[espeak-ng:master] reported: Option to keep punctuation signs in IPA output ? #github
email@example.com Integration <espeak-ng@...>
[espeak-ng:master] New Comment on Issue #275 Option to keep punctuation signs in IPA output ?
Hi Neil, I had a look at it when opening this issue but it soon looked like a too difficult task for me. IIRC, the problem was that I could not find a way to do it easily with the current architecture : espeak first uses the punctuation to perform a structure analysis and split sentences into chains of clauses and it drops the punctuation at that early stage. Thus, we could mark the clauses as "beginning with that punctuation sign" or "ending with this punctuation sign", but this would not be sufficient because there could be clause-non-affecting punctuation signs in the middle of the clauses. The problem is that keeping those signs would parasite the next stage, where clauses are transcribed into phonemes. Additionally, if you want to keep spaces and carriage returns, it makes things even more difficult.

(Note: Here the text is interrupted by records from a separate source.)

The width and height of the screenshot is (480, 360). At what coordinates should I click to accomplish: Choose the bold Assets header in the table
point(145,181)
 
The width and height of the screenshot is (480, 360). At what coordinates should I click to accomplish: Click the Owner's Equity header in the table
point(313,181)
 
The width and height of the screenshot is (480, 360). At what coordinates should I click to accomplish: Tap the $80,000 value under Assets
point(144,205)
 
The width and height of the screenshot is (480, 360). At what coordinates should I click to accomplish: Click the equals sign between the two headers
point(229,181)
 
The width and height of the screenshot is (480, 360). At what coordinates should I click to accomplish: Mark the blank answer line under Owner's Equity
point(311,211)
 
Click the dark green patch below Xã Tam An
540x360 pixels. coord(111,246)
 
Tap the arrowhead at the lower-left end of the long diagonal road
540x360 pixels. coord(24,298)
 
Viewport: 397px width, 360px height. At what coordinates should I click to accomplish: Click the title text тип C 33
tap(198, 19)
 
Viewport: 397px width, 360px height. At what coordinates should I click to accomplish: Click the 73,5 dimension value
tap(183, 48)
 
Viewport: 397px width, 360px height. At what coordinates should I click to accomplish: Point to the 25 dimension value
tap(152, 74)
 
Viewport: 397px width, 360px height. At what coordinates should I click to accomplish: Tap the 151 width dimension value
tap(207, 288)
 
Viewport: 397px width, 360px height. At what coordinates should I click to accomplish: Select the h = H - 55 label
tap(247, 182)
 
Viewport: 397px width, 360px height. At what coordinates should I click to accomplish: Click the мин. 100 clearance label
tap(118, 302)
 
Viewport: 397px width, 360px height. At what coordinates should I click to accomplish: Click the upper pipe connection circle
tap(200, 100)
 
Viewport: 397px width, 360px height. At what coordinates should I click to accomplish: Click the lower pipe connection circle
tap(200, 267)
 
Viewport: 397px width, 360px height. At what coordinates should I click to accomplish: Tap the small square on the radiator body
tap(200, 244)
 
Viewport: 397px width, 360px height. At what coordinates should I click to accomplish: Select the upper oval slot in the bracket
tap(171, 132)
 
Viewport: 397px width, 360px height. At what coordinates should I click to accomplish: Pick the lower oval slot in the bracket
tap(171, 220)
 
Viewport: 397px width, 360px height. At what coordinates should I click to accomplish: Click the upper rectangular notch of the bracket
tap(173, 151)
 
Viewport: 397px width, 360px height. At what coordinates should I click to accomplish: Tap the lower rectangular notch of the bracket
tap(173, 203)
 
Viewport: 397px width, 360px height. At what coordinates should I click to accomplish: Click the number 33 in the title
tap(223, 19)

For my needs, I work in a scripted environment so I have implemented some kind of hacky solution around espeak, with a pre-processor and a post-processor. The pre-processor inserts characters in the input around the punctuation, like tags (using far encoded chars from the unicode like U+F8E0, etc) , and it saves the list of encountered tags/punctuation in an array for later. Additionally, I declare each one of these tag characters in the dictionaries as words, their image as phonemes being themselves, and finally I declare these phonemes in the phoneme files as virtual phonemes, having (again) themselves as an ipa output. That way, these "tags" are carried all along the chain down to the ipa and because they are declared virtual, they do not seem to parasite the clause analysis or the interaction between phonemes. At the end, in the post-processor, I replace back the tags by the original punctuation signs I had saved in an array with the pre-processor.
As I said this is totally ugly (happily there seems to be no vomiting smiley on github).
I couldn't see any other way of doing it with the current architecture, and that's why I've referenced #369 : with a different architecture, a more structured analysis and representation of the input (like a chain of tokens), that would probably be far easier. Seems to me it's quite a lot of work but imho the way to go.
I don't know if it really helps. I'd be happy to have a more accurate opinion from the maintainers too, I'm definitely not at ease with espeak's source code.